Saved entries
══════════════════════════════
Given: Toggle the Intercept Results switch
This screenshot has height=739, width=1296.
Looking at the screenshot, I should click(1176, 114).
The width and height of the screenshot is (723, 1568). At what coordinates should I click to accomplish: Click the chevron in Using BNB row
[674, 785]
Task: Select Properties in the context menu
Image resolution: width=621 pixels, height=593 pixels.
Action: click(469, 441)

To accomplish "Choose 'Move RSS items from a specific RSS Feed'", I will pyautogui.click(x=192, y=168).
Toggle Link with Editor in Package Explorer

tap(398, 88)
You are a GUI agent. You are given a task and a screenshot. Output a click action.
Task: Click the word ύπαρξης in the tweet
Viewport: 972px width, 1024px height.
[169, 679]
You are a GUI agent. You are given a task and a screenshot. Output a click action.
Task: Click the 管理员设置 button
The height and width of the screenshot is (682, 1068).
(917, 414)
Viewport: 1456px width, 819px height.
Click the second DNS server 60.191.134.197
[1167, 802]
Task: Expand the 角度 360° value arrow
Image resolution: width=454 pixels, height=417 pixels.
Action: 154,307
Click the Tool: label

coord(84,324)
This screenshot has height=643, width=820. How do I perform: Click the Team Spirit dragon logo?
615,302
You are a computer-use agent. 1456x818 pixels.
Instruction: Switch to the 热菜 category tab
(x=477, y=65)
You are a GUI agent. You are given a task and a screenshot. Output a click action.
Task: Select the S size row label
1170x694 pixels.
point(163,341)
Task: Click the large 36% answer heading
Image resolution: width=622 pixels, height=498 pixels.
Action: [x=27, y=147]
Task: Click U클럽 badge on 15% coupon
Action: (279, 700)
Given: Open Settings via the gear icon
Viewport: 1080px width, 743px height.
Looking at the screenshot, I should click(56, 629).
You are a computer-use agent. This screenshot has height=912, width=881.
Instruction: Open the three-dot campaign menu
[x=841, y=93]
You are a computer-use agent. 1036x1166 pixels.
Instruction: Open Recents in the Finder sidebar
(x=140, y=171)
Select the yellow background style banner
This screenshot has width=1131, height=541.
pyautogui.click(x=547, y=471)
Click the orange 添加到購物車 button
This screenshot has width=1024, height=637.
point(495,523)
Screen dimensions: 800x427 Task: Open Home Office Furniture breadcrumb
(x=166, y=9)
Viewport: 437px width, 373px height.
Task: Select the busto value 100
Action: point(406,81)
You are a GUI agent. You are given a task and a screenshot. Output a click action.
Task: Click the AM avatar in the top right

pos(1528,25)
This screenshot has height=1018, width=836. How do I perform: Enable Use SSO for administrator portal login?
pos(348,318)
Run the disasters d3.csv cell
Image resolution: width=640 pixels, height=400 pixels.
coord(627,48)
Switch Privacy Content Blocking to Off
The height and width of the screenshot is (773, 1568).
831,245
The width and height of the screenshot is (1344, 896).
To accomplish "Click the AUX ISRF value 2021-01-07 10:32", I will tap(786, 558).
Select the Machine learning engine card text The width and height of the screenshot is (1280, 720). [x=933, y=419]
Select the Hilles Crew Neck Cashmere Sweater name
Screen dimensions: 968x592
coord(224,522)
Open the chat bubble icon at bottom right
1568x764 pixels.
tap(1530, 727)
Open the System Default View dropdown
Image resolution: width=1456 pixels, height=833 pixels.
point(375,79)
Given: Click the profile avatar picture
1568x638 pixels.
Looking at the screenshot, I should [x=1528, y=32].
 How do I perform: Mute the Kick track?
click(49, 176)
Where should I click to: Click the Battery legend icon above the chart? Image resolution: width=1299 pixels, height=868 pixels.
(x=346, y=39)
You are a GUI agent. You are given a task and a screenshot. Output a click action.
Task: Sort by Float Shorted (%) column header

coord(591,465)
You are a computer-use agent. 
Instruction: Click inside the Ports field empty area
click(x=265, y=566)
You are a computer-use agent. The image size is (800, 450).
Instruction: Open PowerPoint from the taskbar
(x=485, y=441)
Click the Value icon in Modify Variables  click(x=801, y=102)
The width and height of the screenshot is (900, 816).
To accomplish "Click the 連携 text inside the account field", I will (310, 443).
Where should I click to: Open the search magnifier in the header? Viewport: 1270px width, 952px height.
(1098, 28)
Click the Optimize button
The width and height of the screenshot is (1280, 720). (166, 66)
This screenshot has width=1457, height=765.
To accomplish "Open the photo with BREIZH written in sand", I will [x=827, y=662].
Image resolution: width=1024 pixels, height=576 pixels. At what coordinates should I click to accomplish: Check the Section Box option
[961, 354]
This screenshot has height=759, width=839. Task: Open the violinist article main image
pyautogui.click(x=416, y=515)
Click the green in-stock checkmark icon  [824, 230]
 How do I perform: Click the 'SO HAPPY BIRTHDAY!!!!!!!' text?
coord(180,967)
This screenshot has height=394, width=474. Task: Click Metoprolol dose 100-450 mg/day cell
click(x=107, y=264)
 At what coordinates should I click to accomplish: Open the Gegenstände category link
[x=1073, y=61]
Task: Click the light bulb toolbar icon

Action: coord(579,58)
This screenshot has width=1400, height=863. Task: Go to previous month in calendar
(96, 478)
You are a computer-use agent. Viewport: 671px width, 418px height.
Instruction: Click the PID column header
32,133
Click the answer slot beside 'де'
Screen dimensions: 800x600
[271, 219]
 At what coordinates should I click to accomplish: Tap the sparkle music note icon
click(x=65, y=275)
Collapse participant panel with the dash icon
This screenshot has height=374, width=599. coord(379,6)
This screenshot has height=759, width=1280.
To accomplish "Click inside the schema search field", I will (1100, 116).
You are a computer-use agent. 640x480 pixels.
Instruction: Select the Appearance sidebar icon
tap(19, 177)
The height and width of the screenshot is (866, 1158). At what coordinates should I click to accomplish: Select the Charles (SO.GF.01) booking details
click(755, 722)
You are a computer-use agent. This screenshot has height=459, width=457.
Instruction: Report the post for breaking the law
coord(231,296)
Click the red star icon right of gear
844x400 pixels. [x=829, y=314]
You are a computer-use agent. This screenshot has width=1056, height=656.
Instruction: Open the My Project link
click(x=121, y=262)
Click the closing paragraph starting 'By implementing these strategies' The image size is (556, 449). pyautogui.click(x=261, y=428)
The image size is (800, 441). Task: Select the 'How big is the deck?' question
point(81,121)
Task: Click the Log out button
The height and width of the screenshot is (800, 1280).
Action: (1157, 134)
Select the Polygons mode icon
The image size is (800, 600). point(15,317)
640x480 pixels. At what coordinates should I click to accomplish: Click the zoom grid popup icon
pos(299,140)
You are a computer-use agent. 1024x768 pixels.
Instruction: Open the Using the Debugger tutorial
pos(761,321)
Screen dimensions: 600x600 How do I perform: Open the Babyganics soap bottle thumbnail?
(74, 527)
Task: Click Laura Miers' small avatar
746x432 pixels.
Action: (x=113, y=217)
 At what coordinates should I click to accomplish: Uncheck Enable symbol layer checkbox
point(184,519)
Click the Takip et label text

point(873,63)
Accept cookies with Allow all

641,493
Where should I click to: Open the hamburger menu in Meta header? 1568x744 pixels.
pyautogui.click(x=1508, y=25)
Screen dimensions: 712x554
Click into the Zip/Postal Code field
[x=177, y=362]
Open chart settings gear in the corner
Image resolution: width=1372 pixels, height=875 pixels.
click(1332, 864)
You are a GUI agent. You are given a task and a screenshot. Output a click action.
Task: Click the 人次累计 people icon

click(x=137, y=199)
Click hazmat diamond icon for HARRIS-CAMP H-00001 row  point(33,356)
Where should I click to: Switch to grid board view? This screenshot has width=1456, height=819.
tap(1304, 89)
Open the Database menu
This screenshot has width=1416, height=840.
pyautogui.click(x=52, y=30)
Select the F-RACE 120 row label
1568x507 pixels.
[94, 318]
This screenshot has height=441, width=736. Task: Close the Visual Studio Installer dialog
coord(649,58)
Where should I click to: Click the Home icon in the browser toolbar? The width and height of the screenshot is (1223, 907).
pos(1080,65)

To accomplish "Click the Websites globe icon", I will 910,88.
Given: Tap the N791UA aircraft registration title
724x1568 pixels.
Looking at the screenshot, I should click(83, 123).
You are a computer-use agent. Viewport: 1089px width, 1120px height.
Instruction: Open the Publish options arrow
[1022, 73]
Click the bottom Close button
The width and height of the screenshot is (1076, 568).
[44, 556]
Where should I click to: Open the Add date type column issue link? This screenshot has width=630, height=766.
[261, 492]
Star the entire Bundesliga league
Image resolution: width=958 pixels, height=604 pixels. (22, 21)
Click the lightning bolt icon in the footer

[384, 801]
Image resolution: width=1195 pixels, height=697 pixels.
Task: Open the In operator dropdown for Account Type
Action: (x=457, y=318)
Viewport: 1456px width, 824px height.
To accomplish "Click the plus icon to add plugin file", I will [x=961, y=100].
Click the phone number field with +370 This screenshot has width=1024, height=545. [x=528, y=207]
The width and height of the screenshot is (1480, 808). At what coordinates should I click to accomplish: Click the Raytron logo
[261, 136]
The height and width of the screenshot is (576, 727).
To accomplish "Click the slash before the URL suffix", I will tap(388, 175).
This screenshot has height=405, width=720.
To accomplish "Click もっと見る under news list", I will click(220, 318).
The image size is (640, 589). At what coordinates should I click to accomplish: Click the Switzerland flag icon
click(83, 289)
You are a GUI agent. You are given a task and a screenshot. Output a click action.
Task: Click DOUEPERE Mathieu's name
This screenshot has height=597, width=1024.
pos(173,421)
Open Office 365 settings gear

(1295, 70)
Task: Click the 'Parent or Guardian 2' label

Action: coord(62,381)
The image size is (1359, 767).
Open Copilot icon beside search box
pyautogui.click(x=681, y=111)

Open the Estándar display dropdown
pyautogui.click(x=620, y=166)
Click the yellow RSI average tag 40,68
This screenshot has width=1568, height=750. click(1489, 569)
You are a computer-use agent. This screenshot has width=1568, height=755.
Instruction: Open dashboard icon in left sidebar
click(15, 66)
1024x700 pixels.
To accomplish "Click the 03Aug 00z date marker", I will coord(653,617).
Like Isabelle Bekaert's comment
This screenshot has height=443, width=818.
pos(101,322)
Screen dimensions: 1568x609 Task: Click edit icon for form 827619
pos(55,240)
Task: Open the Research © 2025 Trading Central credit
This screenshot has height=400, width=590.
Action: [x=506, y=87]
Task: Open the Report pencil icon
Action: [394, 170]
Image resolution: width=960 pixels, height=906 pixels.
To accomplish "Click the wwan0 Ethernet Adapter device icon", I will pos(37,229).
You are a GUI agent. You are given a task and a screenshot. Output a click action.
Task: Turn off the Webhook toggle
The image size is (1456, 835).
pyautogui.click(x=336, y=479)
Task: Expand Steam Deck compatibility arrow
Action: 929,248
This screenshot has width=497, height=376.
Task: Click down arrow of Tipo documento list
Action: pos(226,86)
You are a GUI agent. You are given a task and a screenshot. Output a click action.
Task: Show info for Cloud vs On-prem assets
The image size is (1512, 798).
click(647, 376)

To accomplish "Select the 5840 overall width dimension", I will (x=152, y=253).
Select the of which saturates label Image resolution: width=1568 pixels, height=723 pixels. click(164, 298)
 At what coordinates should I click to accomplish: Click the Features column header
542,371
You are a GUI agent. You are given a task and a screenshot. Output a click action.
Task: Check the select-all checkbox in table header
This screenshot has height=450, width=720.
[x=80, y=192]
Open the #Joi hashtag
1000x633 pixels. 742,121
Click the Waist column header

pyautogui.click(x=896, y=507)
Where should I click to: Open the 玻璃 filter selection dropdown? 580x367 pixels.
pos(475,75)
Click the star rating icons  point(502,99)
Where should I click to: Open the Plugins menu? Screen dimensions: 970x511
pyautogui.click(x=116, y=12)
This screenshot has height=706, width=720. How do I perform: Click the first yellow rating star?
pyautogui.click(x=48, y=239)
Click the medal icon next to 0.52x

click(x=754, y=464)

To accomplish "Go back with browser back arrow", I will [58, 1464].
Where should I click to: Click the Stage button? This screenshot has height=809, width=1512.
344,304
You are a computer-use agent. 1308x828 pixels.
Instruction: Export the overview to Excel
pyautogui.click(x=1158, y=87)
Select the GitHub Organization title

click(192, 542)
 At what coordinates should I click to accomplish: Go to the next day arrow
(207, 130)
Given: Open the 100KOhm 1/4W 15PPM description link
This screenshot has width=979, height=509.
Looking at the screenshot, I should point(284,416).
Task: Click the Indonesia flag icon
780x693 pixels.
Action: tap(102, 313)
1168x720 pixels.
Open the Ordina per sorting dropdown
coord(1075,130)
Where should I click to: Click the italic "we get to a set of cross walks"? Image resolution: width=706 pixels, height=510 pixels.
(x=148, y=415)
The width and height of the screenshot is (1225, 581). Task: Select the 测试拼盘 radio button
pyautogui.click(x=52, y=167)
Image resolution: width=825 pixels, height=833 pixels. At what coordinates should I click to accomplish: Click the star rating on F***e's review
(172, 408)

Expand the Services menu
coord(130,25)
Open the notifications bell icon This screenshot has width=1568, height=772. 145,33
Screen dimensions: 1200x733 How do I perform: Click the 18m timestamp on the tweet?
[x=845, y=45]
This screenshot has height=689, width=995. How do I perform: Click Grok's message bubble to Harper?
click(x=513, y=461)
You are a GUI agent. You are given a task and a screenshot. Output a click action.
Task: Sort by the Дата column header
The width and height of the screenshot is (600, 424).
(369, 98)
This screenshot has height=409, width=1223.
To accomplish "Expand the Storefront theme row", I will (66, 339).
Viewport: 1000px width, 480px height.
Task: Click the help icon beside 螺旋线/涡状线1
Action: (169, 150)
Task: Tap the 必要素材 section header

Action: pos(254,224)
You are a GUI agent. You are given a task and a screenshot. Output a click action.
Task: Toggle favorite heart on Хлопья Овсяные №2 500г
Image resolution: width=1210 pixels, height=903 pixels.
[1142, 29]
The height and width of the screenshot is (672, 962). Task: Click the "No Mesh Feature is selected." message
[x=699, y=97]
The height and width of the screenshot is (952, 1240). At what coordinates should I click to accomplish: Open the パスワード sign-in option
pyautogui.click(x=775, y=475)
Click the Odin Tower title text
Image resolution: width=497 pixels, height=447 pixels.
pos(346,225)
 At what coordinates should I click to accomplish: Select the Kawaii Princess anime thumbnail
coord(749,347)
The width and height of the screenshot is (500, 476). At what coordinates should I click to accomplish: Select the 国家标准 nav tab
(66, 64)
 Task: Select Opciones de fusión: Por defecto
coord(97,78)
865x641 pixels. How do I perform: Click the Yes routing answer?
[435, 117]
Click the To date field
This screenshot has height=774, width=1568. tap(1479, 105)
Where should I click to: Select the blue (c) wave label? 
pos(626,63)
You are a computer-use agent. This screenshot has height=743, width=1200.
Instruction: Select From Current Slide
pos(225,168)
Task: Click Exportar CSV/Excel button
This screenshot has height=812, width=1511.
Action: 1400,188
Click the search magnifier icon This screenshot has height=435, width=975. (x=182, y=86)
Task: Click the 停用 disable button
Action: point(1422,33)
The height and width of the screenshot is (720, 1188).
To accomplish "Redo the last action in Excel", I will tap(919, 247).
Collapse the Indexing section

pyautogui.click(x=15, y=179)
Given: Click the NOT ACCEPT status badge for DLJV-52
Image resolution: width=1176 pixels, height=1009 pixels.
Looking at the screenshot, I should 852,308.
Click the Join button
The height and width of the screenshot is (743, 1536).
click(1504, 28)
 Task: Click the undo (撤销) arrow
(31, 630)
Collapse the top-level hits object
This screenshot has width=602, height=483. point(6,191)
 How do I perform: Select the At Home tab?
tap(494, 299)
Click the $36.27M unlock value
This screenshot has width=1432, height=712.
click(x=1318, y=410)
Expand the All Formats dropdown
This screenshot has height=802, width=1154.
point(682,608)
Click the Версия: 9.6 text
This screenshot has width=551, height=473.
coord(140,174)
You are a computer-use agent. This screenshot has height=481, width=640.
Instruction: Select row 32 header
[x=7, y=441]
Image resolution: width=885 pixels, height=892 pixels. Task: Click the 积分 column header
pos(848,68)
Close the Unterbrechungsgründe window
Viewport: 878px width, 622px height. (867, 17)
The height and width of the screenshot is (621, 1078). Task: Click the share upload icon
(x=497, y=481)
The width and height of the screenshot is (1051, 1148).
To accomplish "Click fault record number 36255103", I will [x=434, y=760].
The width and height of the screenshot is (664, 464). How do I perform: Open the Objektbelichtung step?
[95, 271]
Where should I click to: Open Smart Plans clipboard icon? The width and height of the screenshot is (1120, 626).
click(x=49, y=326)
══════════════════════════════
Scan the preceding records for lines with the word "bottom". Say how many there are and nothing else.

Exercise response: 2